Tasks:
1 - Quote the 2025 economic outlook text word for word, starting at the words "We have maintained our" and stopping after "reflationary or stagflationary.".
2 - Continue the 2025 economic outlook text, picking up after its last sentence.

Headline inflation in the US has fallen from 3.4% to 2.4%, and in the eurozone it has fallen from 2.9% to the European Central Bank’s (ECB) target of 2.0%. This progress has enabled seven of the ten main central banks in developed markets to begin cutting interest rates, with the ECB initiating its first cut three months before the Federal Reserve (Fed) in June. The two governing councils are now beginning to normalise monetary policy. Is the mission accomplished for 2025?
Cruising altitude
Throughout 2024, we have maintained a soft landing scenario for the US economy, despite a surge in inflation in the first quarter of the year and fears of recession in the summer.
We have maintained our position and believe that this situation is likely to continue into 2025. We expect the US economy to grow by 2%, slightly above potential, while inflation should average around 2.2%. In fact, the soft landing narrative is somewhat obsolete: the US economy never really landed and continues to fly at cruising altitude. The key question for 2025 will be whether the new Trump administration will be reflationary or stagflationary.
Towards public policy uncertainties
In 2024, 40% of the world’s population voted. The elections in India and the European Union (EU) brought their share of surprises, while the result of the US presidential elections was clear and uncontested, but opened the door to many questions. We are moving from an era of political uncertainty in 2024 to an era of public policy uncertainty in 2025.

Data records:
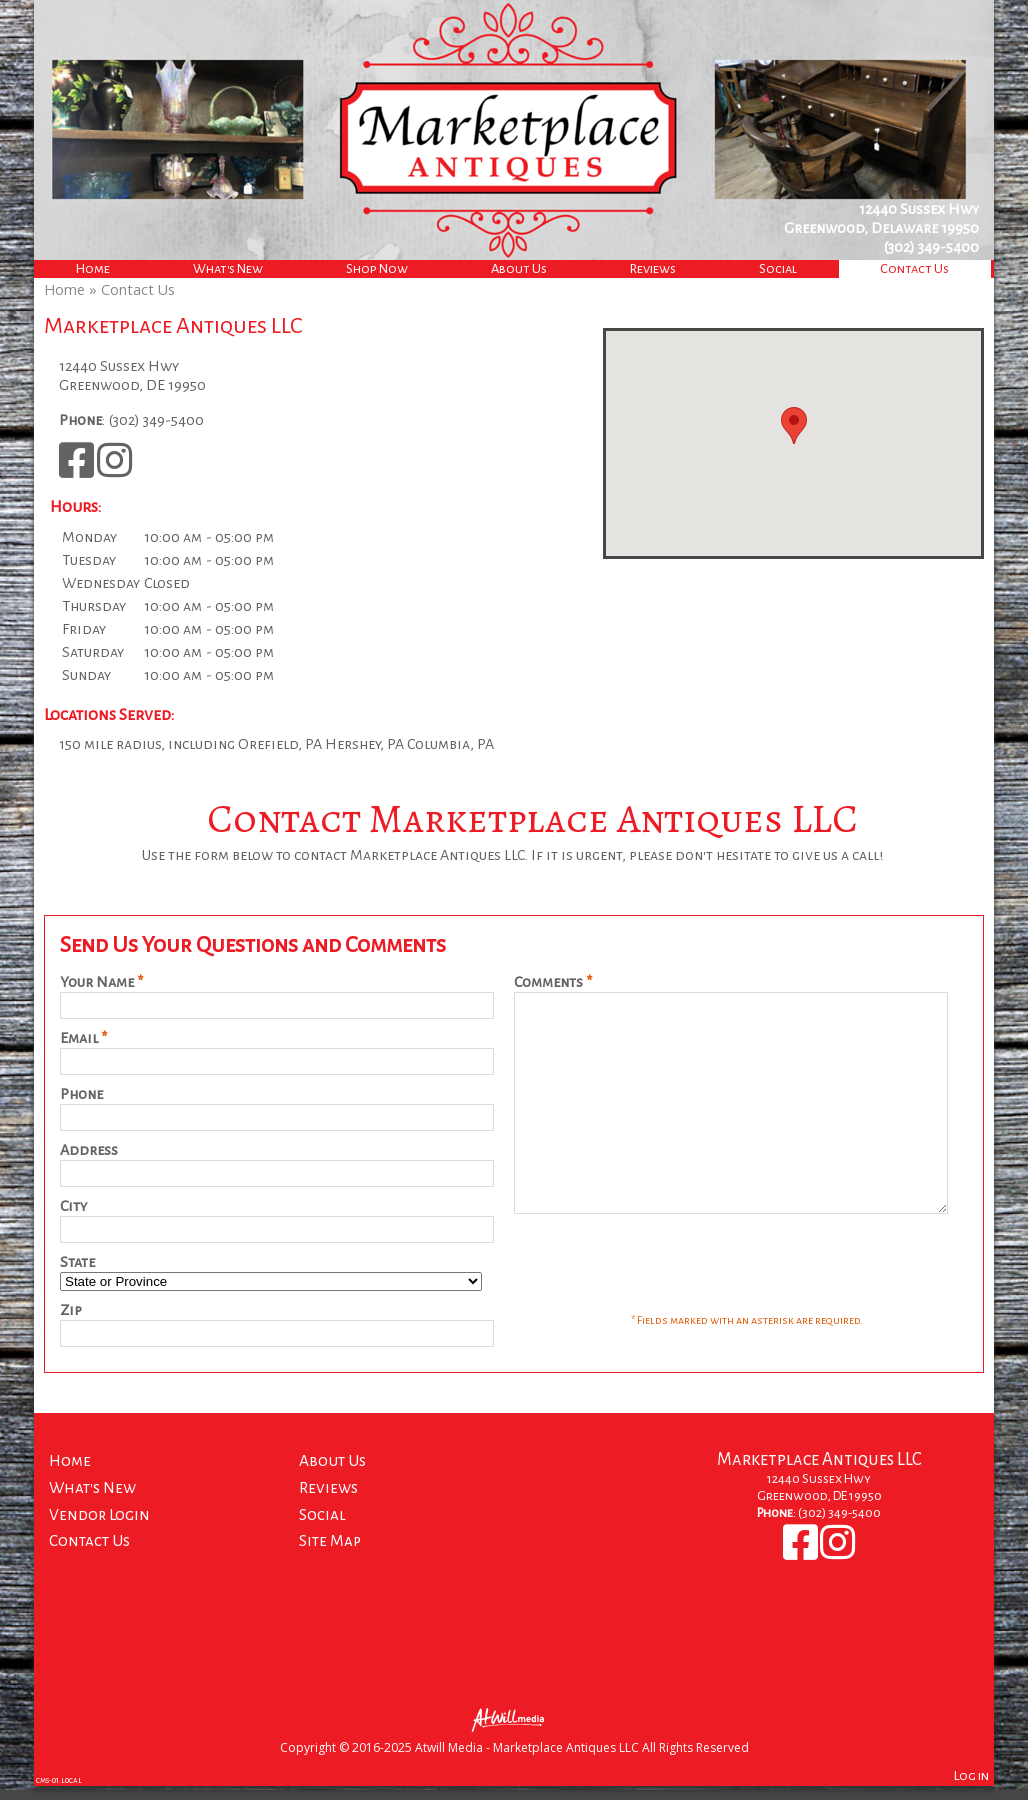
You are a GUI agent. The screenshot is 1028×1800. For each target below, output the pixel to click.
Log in (971, 1789)
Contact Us (914, 268)
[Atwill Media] (514, 1732)
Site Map (330, 1554)
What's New (228, 268)
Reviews (653, 268)
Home (93, 268)
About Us (519, 268)
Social (778, 268)
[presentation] (666, 1305)
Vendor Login (99, 1528)
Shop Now (377, 268)
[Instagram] (114, 470)
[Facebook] (78, 470)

Results:
1 -
We have maintained our position and believe that this situation is likely to continue into 2025. We expect the US economy to grow by 2%, slightly above potential, while inflation should average around 2.2%. In fact, the soft landing narrative is somewhat obsolete: the US economy never really landed and continues to fly at cruising altitude. The key question for 2025 will be whether the new Trump administration will be reflationary or stagflationary.

2 -
The new Trump administration is widely seen as pro-growth, pro-business and pro-deregulation, likely to extend tax cuts and reduce corporate taxes. With the US economy already on a positive trajectory, these reflationary policies could push the economy into overheating. In this so-called “no-landing” scenario, the Fed could be forced to end its rate-cutting cycle prematurely, posing a risk to equities and their high valuations. It will therefore be a delicate balance to maintain.
Clash of the titans
Another uncertainty lies in US tariff policy. It is unclear whether the Trump administration will pursue the proposed 10%-20% global tariff and the 60% tariff on China. More modest tariffs, similar to those seen in 2018-2019, are more likely as Donald Trump seeks to bring “iconic deals” back to the White House. While the market may be concerned about announcements and executive orders, we believe Trump will avoid creating another inflationary spike, focusing instead on securing trade deals.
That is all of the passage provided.